Hürriyet

Türkei ruft zu Deeskalation und Zurückhaltung auf

3.1.2020 17:41 Uhr

Nach dem tödlichen Drohnenangriff auf den iranischen General Kassem Soleimani hat das türkische Außenministerium In einer am Freitag veröffentlichten Mitteilung alle Beteiligten zur Zurückhaltung aufgerufen, um eine Destabilisierung der Region zu verhindern.

Man sei zutiefst besorgt über die eskalierenden Spannungen zwischen den USA und dem Iran. Den Irak in eine Konfliktzone zu verwandeln werde nicht nur dem Frieden und der Stabilität des Landes, sondern der gesamten Region schaden. In diesem Zusammenhang werde der US-Drohnenangriff auf Kassem Soleimani und sein Gefolge in Bagdad die Unsicherheit in der Region weiter verschärfen.

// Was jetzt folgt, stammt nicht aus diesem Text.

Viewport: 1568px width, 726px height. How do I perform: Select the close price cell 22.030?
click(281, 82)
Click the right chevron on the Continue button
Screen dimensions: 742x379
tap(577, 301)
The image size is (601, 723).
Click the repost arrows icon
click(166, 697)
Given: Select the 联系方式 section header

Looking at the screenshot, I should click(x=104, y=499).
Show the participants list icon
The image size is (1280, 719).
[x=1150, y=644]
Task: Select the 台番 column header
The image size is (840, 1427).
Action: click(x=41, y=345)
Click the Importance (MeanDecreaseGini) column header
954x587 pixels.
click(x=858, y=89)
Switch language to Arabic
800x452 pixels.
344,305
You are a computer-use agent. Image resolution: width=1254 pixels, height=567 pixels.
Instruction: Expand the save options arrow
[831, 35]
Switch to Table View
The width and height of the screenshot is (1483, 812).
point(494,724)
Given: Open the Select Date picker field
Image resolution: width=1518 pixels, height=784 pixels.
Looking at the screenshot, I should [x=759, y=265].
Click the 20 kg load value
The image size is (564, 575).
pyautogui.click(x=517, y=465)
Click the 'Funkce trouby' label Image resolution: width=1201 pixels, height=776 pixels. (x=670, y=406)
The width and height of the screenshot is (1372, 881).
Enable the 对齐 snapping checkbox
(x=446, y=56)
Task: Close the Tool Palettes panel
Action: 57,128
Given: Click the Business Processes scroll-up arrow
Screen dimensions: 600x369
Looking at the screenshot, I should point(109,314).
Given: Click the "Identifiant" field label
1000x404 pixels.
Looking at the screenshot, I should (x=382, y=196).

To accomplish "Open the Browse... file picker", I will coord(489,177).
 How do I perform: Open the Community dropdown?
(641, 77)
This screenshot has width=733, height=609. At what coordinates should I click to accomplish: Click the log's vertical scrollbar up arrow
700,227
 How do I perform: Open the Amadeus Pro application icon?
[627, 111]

Eskalierende Maßnahmen verschärfen den Kreislauf der Gewalt

Weiter führte das Außenministerium aus, dass solche strikten Maßnahmen den Kreislauf der Gewalt weiter verschärfen und damit den Interessen aller Parteien ernsthaft schaden würden. Man fordere alle Beteiligten zur Zurückhaltung auf, um einseite Schritte zu vermeiden, die den Frieden und die Stabilität in der Region zerstören könnten.